Later, the Citizenfour documentary included a scene which showed Snowden and Mills reunited in Moscow. This revelation, in October 2014, was the first indication in the media that they were still dating. The information that Mills and Snowden were together and happy was surprising because until the documentary, the media had reported that Snowden's life in Russia was a miserable punishment.

Mills and Glenn Greenwald joined director Laura Poitras on stage at the 87th Academy Awards to accept the Academy Award for Citizenfour, Mills took one of the three Oscar statues awarded in the ceremony. Reflecting on the experience of being on stage to receive the statue for Snowden, Mills later commented, "We won a motherfucking Oscar!". In September 2016, one reporter described the Oscar showing as "Mills's most notable public appearance".

For Halloween 2015, Mills posted pictures of herself with Snowden in Halloween costumes as Carmen Sandiego and Waldo of Where's Waldo?. Both popular fictional characters are known for hiding. In the photo, Mills and Snowden are posing in front of the J. Edgar Hoover Building but presumably this is photo manipulation because they supposedly remain in Russia.

Permanent Record, Snowden's 2019 book, features Mills's writings from her diary as part of the narrative of the surveillance disclosures.

In 2020, it was announced that Mills was pregnant and that she and Snowden intended to apply for Russian citizenship without renouncing their U.S. citizenship. Their son was born in December 2020. In 2020, Russia granted Snowden permanent residency rights, and on September 26, 2022, President Vladimir Putin signed a decree granting him Russian citizenship.

== Public image ==
Mills has a history of being highly active in new media publishing, including social media, blogging, and video sharing. Her father described her as artistic, free and open, and the opposite of Edward Snowden.

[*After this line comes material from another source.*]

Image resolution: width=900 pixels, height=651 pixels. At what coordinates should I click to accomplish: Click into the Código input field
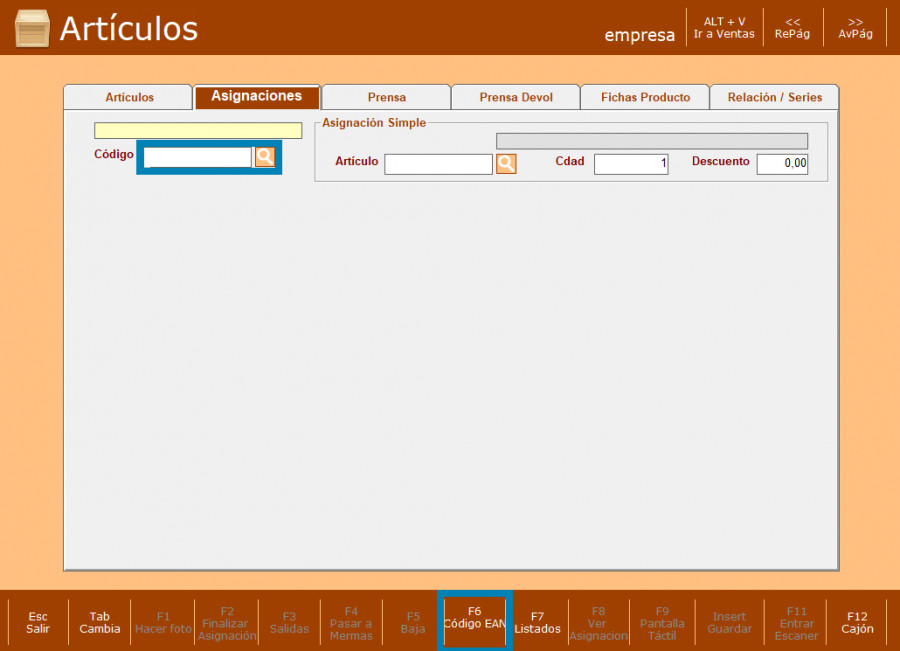[x=197, y=157]
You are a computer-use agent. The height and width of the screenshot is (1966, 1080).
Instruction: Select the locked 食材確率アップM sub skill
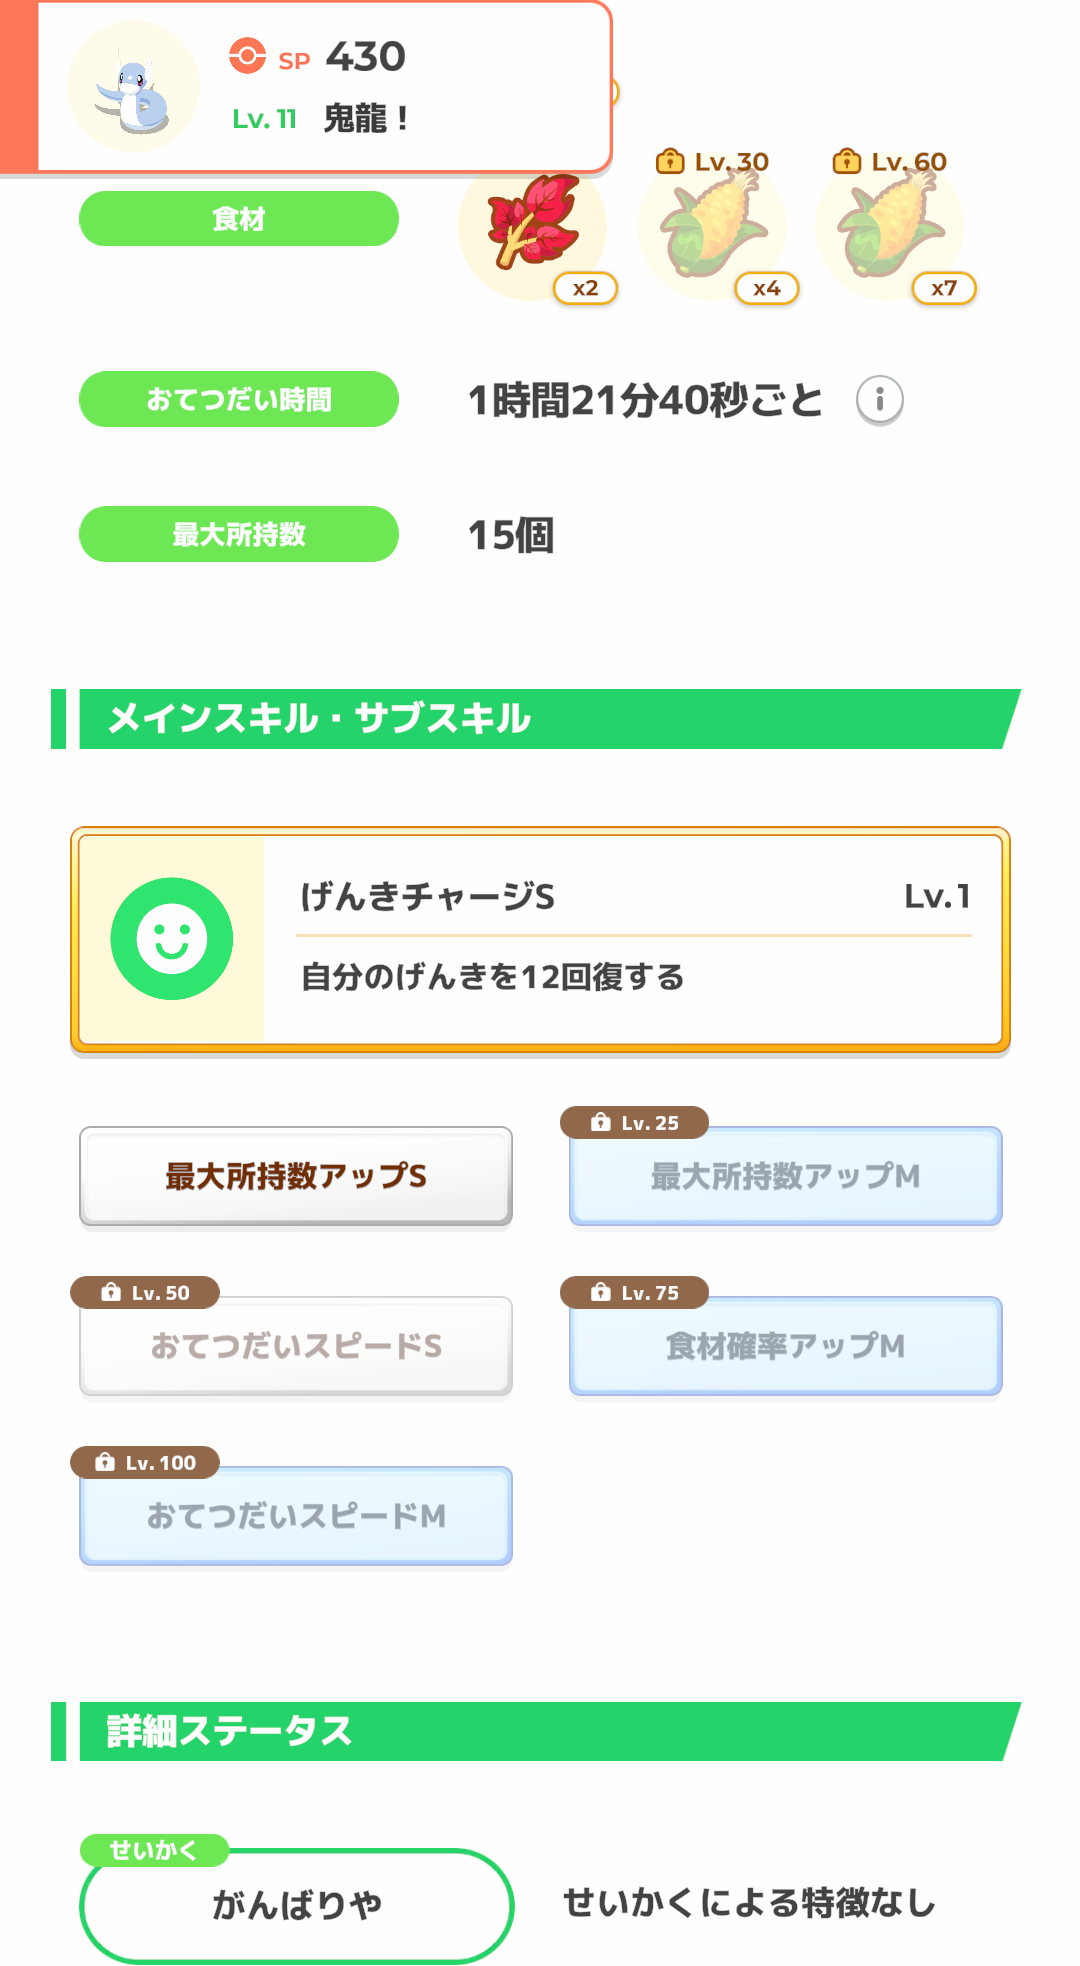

A reviewer for The New Yorker described Mills's blog as "a mixture of chatty accounts of Mills's days in Hawaii, stories of her athletic and pole-dancing feats, descriptions of fun evenings with friends, and declarations of girl power." A writer for The Daily Telegraph described Mills's blog and social media presence as vivid. Snowden has criticized the media's use of sexy pictures to portray Mills.
The character of Lindsay Mills has a prominent place in Snowden, a 2016 dramatization of Snowden's global surveillance disclosure. Director Oliver Stone said that the relationship between Mills and Snowden was an important part of his movie. Actress Shailene Woodley plays Mills in the film. Unable to meet Mills in person before filming, Woodley based her performance on information from Mills's blog and social media posts.